Six years later, the initiative and the concept have been written into documents of the UN and some international organizations, and China had signed 197 cooperation documents with 137 countries and 30 international organizations as of the end of 2019.

The China Development Bank had offered more than $190 billion of support for more than 600 BRI projects as of the end of 2018. Some of those projects have been completed and have benefited the local people and governments.

Eighth, China’s comprehensive national strength has grown, and it’s difficult for the U.S. to contain it. China’s economy continues to develop at an annual growth rate of around 6 percent, and its GDP was $13.46 trillion in 2018. Its military strength has grown considerably, and its science and technology are advancing fast.

Although the U.S. military has deployed 60 percent of its Navy ships, 55 percent of its personnel, about two-thirds of its Marine forces and 60 percent of its overseas tactical aviation assets to the Indo-Pacific region, it won’t be easy for the U.S. to contain China’s development as it might have wished.
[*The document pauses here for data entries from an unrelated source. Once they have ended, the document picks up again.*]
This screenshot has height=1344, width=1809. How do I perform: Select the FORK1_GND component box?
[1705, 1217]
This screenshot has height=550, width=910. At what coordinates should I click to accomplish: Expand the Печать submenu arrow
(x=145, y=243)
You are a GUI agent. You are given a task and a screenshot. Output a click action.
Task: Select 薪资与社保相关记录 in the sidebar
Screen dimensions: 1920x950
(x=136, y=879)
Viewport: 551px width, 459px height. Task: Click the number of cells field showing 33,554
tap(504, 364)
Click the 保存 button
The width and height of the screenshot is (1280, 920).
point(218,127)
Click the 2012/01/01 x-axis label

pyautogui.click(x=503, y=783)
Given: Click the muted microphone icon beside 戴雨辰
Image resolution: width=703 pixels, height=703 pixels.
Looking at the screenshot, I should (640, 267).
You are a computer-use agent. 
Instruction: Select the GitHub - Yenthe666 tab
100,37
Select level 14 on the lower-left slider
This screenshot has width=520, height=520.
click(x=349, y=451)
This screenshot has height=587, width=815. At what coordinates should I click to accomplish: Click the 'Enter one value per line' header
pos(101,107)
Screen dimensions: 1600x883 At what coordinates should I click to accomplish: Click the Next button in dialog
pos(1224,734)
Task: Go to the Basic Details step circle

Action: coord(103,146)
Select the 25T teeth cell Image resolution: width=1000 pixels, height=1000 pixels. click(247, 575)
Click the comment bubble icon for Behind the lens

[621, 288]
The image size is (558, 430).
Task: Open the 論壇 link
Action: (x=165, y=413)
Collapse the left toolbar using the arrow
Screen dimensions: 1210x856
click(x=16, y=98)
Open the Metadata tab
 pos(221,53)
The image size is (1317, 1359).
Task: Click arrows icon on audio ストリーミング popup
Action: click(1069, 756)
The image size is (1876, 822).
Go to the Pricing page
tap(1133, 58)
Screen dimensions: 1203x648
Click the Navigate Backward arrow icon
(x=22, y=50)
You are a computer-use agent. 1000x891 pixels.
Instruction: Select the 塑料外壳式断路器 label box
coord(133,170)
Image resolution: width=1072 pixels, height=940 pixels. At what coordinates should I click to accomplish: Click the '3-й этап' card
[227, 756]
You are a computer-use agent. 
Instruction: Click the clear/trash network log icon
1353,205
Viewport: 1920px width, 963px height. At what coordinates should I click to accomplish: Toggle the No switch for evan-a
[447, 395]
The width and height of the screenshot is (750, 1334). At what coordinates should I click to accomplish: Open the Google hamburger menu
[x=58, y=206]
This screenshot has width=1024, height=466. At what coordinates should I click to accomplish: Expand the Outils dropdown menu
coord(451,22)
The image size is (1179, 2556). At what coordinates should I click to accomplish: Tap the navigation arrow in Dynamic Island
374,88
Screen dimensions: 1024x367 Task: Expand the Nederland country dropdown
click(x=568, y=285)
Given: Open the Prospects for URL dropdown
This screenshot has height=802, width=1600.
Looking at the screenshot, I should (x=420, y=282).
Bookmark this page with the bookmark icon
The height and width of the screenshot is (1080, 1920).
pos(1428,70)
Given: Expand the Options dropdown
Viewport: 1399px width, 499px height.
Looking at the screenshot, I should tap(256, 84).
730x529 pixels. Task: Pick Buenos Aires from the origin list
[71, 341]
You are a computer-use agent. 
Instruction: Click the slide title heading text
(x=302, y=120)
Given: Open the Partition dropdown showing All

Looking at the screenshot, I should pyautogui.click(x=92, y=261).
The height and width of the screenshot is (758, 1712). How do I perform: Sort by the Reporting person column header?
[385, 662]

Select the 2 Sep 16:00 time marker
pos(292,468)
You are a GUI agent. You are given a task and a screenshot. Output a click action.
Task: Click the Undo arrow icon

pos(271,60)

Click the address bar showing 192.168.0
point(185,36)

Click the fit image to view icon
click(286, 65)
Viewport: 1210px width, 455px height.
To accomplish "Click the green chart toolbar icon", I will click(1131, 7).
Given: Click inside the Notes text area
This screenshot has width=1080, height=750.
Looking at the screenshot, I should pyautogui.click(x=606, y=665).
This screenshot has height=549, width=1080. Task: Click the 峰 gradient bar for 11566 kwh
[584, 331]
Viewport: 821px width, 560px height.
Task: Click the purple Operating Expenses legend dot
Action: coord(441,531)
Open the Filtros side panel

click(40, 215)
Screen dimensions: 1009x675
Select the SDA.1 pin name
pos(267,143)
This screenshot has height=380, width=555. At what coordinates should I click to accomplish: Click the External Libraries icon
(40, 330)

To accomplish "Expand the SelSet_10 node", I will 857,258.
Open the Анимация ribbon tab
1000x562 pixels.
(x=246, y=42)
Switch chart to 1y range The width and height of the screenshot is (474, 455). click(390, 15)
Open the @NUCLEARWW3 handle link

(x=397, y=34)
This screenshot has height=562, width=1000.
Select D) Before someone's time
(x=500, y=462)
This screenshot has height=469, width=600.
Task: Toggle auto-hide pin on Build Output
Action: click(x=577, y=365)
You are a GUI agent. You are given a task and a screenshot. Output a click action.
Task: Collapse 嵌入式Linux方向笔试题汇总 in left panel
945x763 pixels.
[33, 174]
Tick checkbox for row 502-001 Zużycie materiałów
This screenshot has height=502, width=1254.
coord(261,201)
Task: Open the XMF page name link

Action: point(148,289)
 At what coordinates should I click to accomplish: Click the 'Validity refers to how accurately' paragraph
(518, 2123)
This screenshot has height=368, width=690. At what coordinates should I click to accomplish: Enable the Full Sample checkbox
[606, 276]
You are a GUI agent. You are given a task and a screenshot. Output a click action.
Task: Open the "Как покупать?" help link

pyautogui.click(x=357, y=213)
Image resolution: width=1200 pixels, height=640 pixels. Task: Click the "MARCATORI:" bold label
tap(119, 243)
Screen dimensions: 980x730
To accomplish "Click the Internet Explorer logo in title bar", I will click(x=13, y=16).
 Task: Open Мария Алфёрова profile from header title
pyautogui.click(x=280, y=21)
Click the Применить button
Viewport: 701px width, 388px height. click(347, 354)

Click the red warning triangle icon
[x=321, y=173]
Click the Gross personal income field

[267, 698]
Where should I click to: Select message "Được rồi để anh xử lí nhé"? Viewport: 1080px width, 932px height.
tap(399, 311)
Ninth, U.S. pressure has driven China and Russia closer. The U.S. launched a trade war, a technology war and a financial war against China. It obstructed Russian cooperation with Iran and Syria, withdrew from the INF Treaty and sanctioned Russia for Nord Stream 2. It refused to lift some of the sanctions on North Korea even though the country stopped its nuclear testing and pulled down some of its nuclear facilities. The U.S. pulled out of the JCPOA and sanctioned Iran, listed the Iran Islamic Revolutionary Guards Corps as a terrorist organization and killed high-ranking commanders in a drone attack in Iraq.

Tenth, the Indo-Pacific Strategy is doomed to fail because it goes against historical trends. In the current world the main theme is peace, development, cooperation and win-win, but the nature of the Indo-Pacific Strategy is competition, containment, confrontation and a U.S. win, which goes against the tide.

The Indo-Pacific Strategy does not serve the economic and security interests of the countries in the region, and so, inevitably, it will fail to gain popularity.